(Pixel coordinate grounding data)
----
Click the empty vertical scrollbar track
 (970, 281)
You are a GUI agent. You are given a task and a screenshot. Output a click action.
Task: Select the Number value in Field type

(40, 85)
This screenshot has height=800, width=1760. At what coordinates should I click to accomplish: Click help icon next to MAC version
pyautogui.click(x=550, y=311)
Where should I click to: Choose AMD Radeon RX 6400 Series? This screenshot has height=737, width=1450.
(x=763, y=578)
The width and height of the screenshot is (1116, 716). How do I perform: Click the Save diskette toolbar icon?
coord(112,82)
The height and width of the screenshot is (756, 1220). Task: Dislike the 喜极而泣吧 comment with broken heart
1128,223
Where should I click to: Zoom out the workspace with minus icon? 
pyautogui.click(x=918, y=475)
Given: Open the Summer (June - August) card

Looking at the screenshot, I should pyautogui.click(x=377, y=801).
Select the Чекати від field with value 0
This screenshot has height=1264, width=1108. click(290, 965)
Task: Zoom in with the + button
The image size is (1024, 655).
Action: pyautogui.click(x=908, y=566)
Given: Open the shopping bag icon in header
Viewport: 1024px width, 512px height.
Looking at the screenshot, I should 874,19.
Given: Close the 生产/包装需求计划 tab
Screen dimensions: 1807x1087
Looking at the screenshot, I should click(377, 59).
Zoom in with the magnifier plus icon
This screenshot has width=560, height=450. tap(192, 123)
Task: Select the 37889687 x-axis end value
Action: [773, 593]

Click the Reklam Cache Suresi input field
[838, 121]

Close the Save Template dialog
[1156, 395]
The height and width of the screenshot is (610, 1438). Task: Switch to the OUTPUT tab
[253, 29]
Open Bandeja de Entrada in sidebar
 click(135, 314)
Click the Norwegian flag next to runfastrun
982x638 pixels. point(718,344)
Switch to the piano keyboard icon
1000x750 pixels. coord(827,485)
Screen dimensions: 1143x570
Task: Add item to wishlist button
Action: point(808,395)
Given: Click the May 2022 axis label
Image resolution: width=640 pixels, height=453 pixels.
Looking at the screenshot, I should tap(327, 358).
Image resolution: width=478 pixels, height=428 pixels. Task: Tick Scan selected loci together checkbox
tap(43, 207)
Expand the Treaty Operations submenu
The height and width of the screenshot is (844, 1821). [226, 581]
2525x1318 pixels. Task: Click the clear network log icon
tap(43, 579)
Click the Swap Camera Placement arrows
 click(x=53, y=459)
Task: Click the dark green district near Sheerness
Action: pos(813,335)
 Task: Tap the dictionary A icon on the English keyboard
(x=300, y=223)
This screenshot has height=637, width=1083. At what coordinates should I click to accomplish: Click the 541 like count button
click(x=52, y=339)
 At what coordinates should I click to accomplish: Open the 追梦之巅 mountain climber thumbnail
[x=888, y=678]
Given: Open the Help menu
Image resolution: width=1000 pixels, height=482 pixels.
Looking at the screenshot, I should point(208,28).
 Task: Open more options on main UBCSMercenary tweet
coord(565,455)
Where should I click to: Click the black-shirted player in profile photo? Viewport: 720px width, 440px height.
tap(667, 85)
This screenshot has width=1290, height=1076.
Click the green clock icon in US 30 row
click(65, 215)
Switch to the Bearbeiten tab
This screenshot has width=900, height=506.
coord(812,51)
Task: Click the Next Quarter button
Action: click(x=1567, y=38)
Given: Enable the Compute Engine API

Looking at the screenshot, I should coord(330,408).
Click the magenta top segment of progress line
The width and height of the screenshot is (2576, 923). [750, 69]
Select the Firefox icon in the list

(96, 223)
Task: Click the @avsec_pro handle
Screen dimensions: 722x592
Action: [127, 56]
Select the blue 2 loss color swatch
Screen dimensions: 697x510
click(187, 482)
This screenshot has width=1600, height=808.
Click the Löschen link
----
Problem |
Your task is to quote all of the data word for word.

Completed task |
Click the empty vertical scrollbar track
 (970, 281)
You are a GUI agent. You are given a task and a screenshot. Output a click action.
Task: Select the Number value in Field type

(40, 85)
This screenshot has height=800, width=1760. At what coordinates should I click to accomplish: Click help icon next to MAC version
pyautogui.click(x=550, y=311)
Where should I click to: Choose AMD Radeon RX 6400 Series? This screenshot has height=737, width=1450.
(x=763, y=578)
The width and height of the screenshot is (1116, 716). How do I perform: Click the Save diskette toolbar icon?
coord(112,82)
The height and width of the screenshot is (756, 1220). Task: Dislike the 喜极而泣吧 comment with broken heart
1128,223
Where should I click to: Zoom out the workspace with minus icon? 
pyautogui.click(x=918, y=475)
Given: Open the Summer (June - August) card

Looking at the screenshot, I should pyautogui.click(x=377, y=801).
Select the Чекати від field with value 0
This screenshot has height=1264, width=1108. click(290, 965)
Task: Zoom in with the + button
The image size is (1024, 655).
Action: pyautogui.click(x=908, y=566)
Given: Open the shopping bag icon in header
Viewport: 1024px width, 512px height.
Looking at the screenshot, I should 874,19.
Given: Close the 生产/包装需求计划 tab
Screen dimensions: 1807x1087
Looking at the screenshot, I should click(377, 59).
Zoom in with the magnifier plus icon
This screenshot has width=560, height=450. tap(192, 123)
Task: Select the 37889687 x-axis end value
Action: [773, 593]

Click the Reklam Cache Suresi input field
[838, 121]

Close the Save Template dialog
[1156, 395]
The height and width of the screenshot is (610, 1438). Task: Switch to the OUTPUT tab
[253, 29]
Open Bandeja de Entrada in sidebar
 click(135, 314)
Click the Norwegian flag next to runfastrun
982x638 pixels. point(718,344)
Switch to the piano keyboard icon
1000x750 pixels. coord(827,485)
Screen dimensions: 1143x570
Task: Add item to wishlist button
Action: point(808,395)
Given: Click the May 2022 axis label
Image resolution: width=640 pixels, height=453 pixels.
Looking at the screenshot, I should tap(327, 358).
Image resolution: width=478 pixels, height=428 pixels. Task: Tick Scan selected loci together checkbox
tap(43, 207)
Expand the Treaty Operations submenu
The height and width of the screenshot is (844, 1821). [226, 581]
2525x1318 pixels. Task: Click the clear network log icon
tap(43, 579)
Click the Swap Camera Placement arrows
 click(x=53, y=459)
Task: Click the dark green district near Sheerness
Action: pos(813,335)
 Task: Tap the dictionary A icon on the English keyboard
(x=300, y=223)
This screenshot has height=637, width=1083. At what coordinates should I click to accomplish: Click the 541 like count button
click(x=52, y=339)
 At what coordinates should I click to accomplish: Open the 追梦之巅 mountain climber thumbnail
[x=888, y=678]
Given: Open the Help menu
Image resolution: width=1000 pixels, height=482 pixels.
Looking at the screenshot, I should point(208,28).
 Task: Open more options on main UBCSMercenary tweet
coord(565,455)
Where should I click to: Click the black-shirted player in profile photo? Viewport: 720px width, 440px height.
tap(667, 85)
This screenshot has width=1290, height=1076.
Click the green clock icon in US 30 row
click(65, 215)
Switch to the Bearbeiten tab
This screenshot has width=900, height=506.
coord(812,51)
Task: Click the Next Quarter button
Action: click(x=1567, y=38)
Given: Enable the Compute Engine API

Looking at the screenshot, I should coord(330,408).
Click the magenta top segment of progress line
The width and height of the screenshot is (2576, 923). [750, 69]
Select the Firefox icon in the list

(96, 223)
Task: Click the @avsec_pro handle
Screen dimensions: 722x592
Action: [127, 56]
Select the blue 2 loss color swatch
Screen dimensions: 697x510
click(187, 482)
This screenshot has width=1600, height=808.
Click the Löschen link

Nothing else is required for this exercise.